Goldman Sachs Group Inc., trying to counter a Senate subcommittee report that is fueling investigations and suspicion of the firm, plans to accuse the subcommittee of drastically overstating Goldman's bets against the housing market in 2007, people familiar with the situation said.

The securities firm is considering releasing documents about its mortgage bets that are aimed at showing what Goldman officials claim is sloppy math and incomplete analysis by the Senate Permanent Subcommittee on Investigations as the panel sifted through tens of millions of documents turned over by Goldman.

The information might be released soon on Goldman's website, though a decision hasn't been made yet. Even if the documents aren't made public, they could be used by Goldman to defend itself in ongoing investigations that appear to be linked to the Senate subcommittee's report.

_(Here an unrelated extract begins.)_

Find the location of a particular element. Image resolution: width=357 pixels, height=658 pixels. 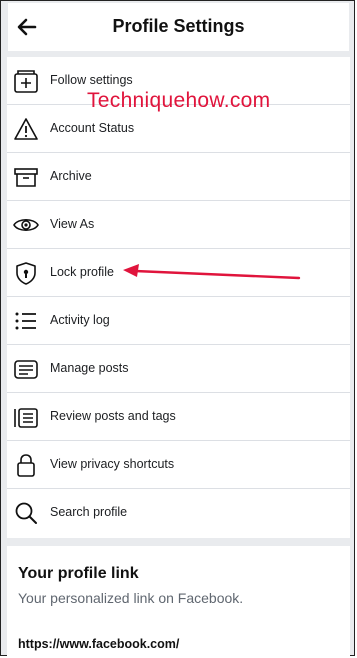

follow-icon is located at coordinates (26, 81).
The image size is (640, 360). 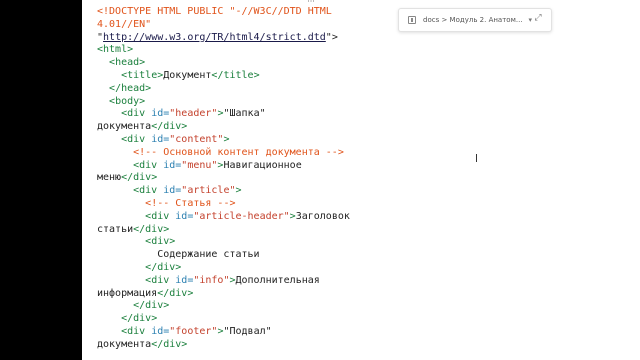 I want to click on code-token: </head>, so click(x=130, y=88).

'The evidence shows that Goldman Sachs helped build and operate that conveyor belt that fed toxic mortgages and mortgage securities into the financial system and then made large bets against the market that it helped create-taking the big short, and reaping the profits from it.' -Sen. Carl Levin (D., Mich.)

A subcommittee spokeswoman declined to comment.

The subcommittee's 639-page report in April denounced Goldman as an unusually strong example of wrongdoing by financial firms during the crisis. According to the report, Goldman systematically sought to profit from a "big short" against the housing market and betrayed clients by putting the firm's own interests ahead of theirs.